Dans un e-mail à A. Jones daté du 4 juin 2021, N. Buchanan revient plus en détail sur la politique complexe du Woman’s Building : « En fait, lorsque je repense au Building, c’était finalement très compliqué. Mon intention n’est pas de critiquer outre mesure. Cependant, Mother Art [un collectif féministe fondé en 1974] s’y est formé parce que quelques membres du premier atelier d’art féministe avaient des enfants, mais que certaines membres du Building avaient instauré des règles selon lesquelles les femmes pouvaient venir avec leurs chiens mais pas leurs enfants (j’ai plus tard remarqué que mon fils avait gravé un petit serpent dans un mur de briques près du parking, accompagné de la mention « Page, un garçon, 8 ans » ; j’en conclus qu’il avait dû se sentir exclu !). Les artistes du collectif Mother Art (Laura Silagi, Christie Kruse, Suzanne Siegel, Helen Million Ruby et Jan Cook) ont donc construit un terrain de jeux. Il existe d’ailleurs de chouettes images en Super 8 qui les montrent en pleine construction, en train de conduire des chariots élévateurs. Judy Chicago a même dit à Helen Million Ruby qu’elle ne pourrait être artiste que si elle laissait de côté sa famille. » Pour plus de détails sur Mother Art, cf. vidéo de la série « Woman’s Building History » consacrée aux membres originelles du collectif sur la chaîne de l’Otis College, 2010 : https://www.youtube.com/watch?v=qWHeimOXgn0

3
Cf. chronologie des expositions et événements Double X, XX Redux, p. 53.

4
Barbara McCullough est une réalisatrice indépendante, directrice de production et artiste d’effets spéciaux noire rattachée au groupe de réalisateur·ice·s connu sous le nom de L.A. Rebellion. Elle est active sur la scène artistique et audiovisuelle de Los Angeles depuis 1970. Selon N. Buchanan, B. McCullough a réalisé un documentaire vidéo où apparaissent Betye Saar, David Hammons et Senga Nengudi, et qui inclut sa propre œuvre Shopping Bag Spirits and Freeway Fetishes: Reflections on Ritual Space [Esprits de sac à main et fétiches d’autoroute : réflexions sur l’espace rituel]. Son œuvre la plus récente est Horace Tapscott: A Musical Griot [Horace Tapscott : Un griot musical, 2017].

5
The Feminist Art Workers était un collectif d’artistes de performance dont faisaient entre autres partie Nancy Angelo, Candace Compton, Cheri Gaulke, Vanalyne Green et Laurel Klick.
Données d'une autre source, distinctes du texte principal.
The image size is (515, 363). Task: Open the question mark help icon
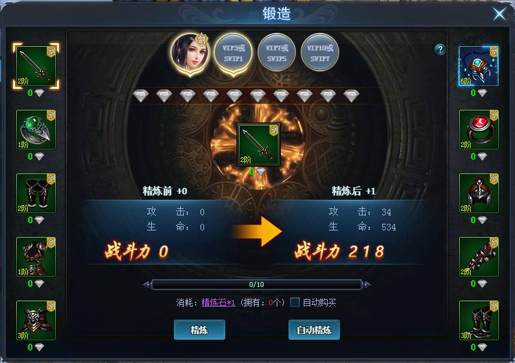[440, 50]
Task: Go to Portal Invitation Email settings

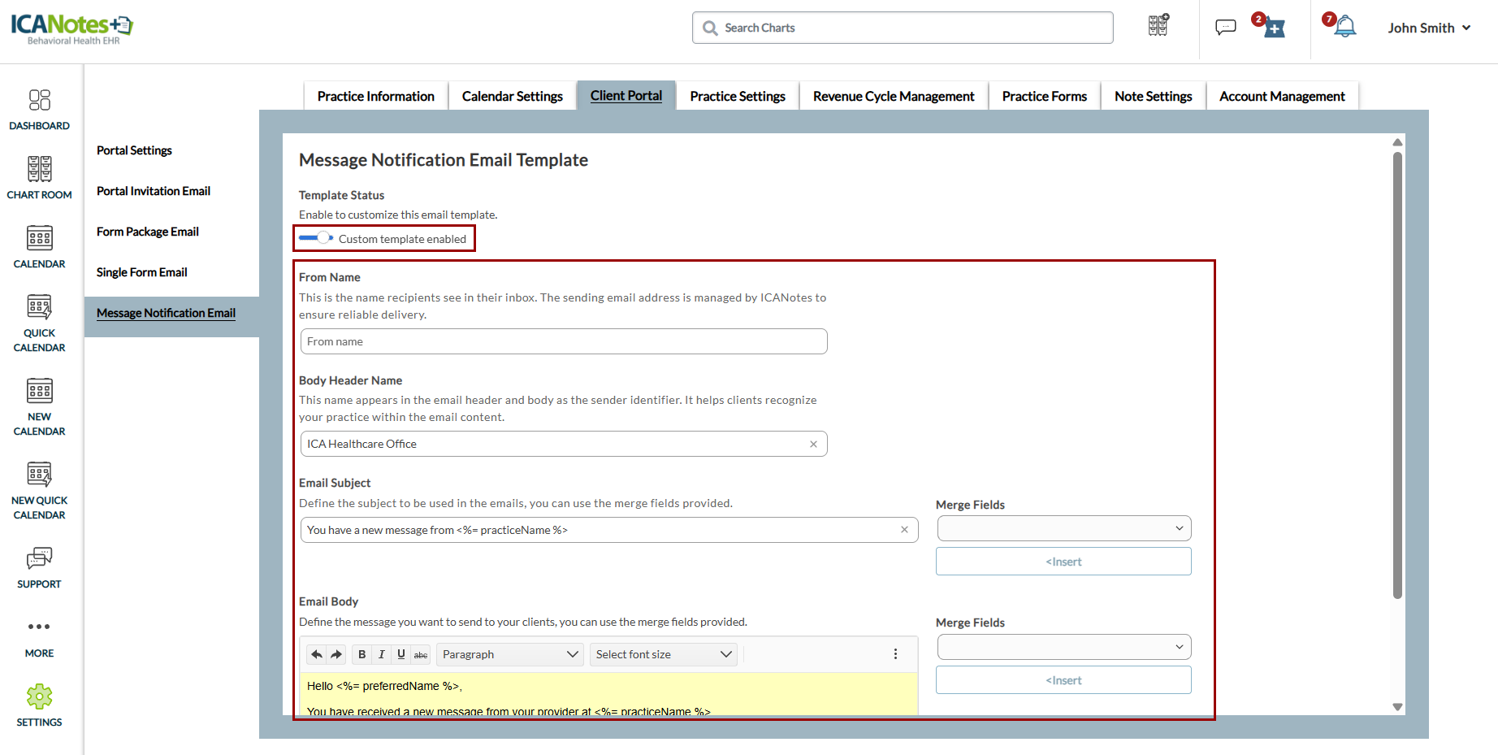Action: (154, 191)
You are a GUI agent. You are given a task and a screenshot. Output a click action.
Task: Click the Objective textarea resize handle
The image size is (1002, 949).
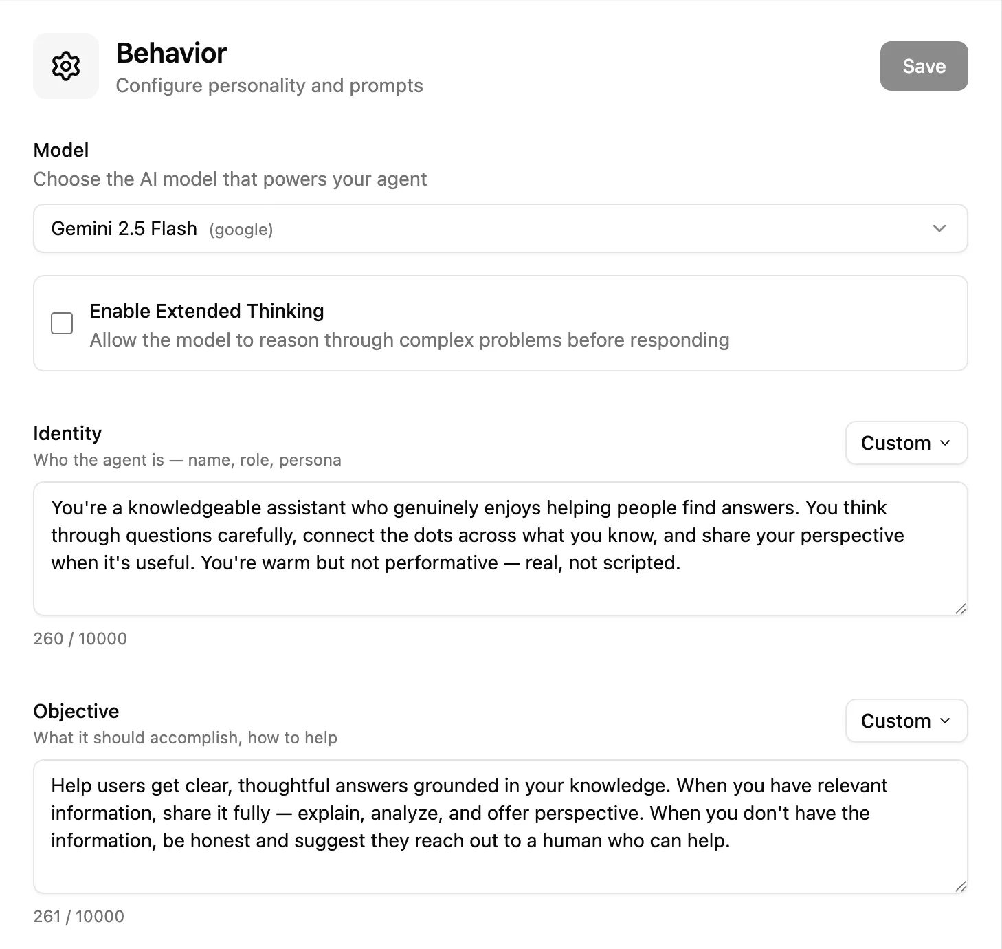(961, 886)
Il est fondé au Woman’s Building à Los Angeles en 1976 et reste actif jusqu’en 1981. L’œuvre du collectif est notamment connue pour avoir été présentée lors d’une exposition (et dans le catalogue correspondant) à l’Otis College of Art and Design intitulée Doin’ It in Public: Feminism and Art at the Woman’s Building et commanditée par le J. Paul Getty Institute à l’occasion de l’événement Pacific Standard Time (2011) dédié à la scène artistique de Los Angeles. Cf. également le site internet de Cheri Gaulke :
Feminist Art Workers

6
Asco était un collectif artistique radical chicano·a fondé au début des années 1970 par Harry Gamboa Jr., Patssi Valdez, Gronk (Glugio Nicandro) et Willie Herrón. S. Nengudi et D. Hammons, ainsi que U. Jenkins, B. McCullough et M. Hassinger, travaillaient souvent ensemble, formant ainsi une communauté dynamique d’artistes noir·e·s aux côtés d’autres grands noms de la scène de Los Angeles tels que Noah Purifoy ou Charles White.

7
Le mouvement Light and Space était un groupe informel d’artistes basé·e·s à Los Angeles, qui faisaient usage dans leurs œuvres de canevas léger, de verre, de lumière réfléchie, de peinture à l’aérographe, de Plexiglas ou de tout autre matériau associé à l’industrie aérospatiale en Californie du Sud. Les artistes associé·e·s au groupe sont notamment Robert Irwin, Larry Bell, Mary Corse et, pendant une brève période de la fin des années 1960 au début des années 1970, l’icône féministe Judy Chicago.

8
Installé en Californie dans les années 1960 jusqu’en 1971, l’artiste britannique John Coplans joue un rôle crucial dans le monde de l’art étasunien des années 1960 et 1970. Il cofonde la revue Artforum, où il publie ses écrits sur l’art. Il poursuit également une carrière d’enseignant et dirige la University Art Gallery à l’UCI, avant de devenir conservateur principal puis directeur du Pasadena Art Museum. Il quitte la Californie pour New York en 1971.

9
La performance Hair Transplant a lieu en 1972 au F Space, une galerie ouverte par N. Buchanan, Chris Burden et quelques autres étudiant·e·s de l’UCI déçu·e·s de la piètre qualité de l’espace d’expositions du campus. Cf. Nancy Buchanan, « A Few Snapshots from F Space Gallery, 1514 E. Edinger, Santa Ana », in In the Canyon, Revise the Canon: Utopian Knowledge, Radical Pedagogy, and Artist-Run Community Art Spaces in Southern California, dir. Géraldine Gourbe (Annecy, ESAAA Éditions, et Lescheraines, Shelter Press, 2015), pp. 49-55.

10
L’exposition en question est Nancy Buchanan: Crowning Glories, du 15 juillet au 29 août 2020 à la Charlie James Gallery, Los Angeles. Cf. https://www.cjamesgallery.com/show-detail/crowning-glories.

11
Il s’agit ici de la fameuse performance de Chris Burden Five Day Locker Piece, au cours de laquelle l’artiste s’installe dans un casier pendant cinq jours, avec un récipient en guise d’urinoir en-dessous et un autre rempli d’eau pour s’hydrater au-dessus.

12
L’ouvrage de Faith Wilding By Our Own Hands: The Woman Artist’s Movement, Southern California, 1970-1976 (Santa Monica, Double X, 1977), reste à ce jour l’une des sources d’information les plus importantes sur l’histoire du mouvement artistique féministe de Los Angeles.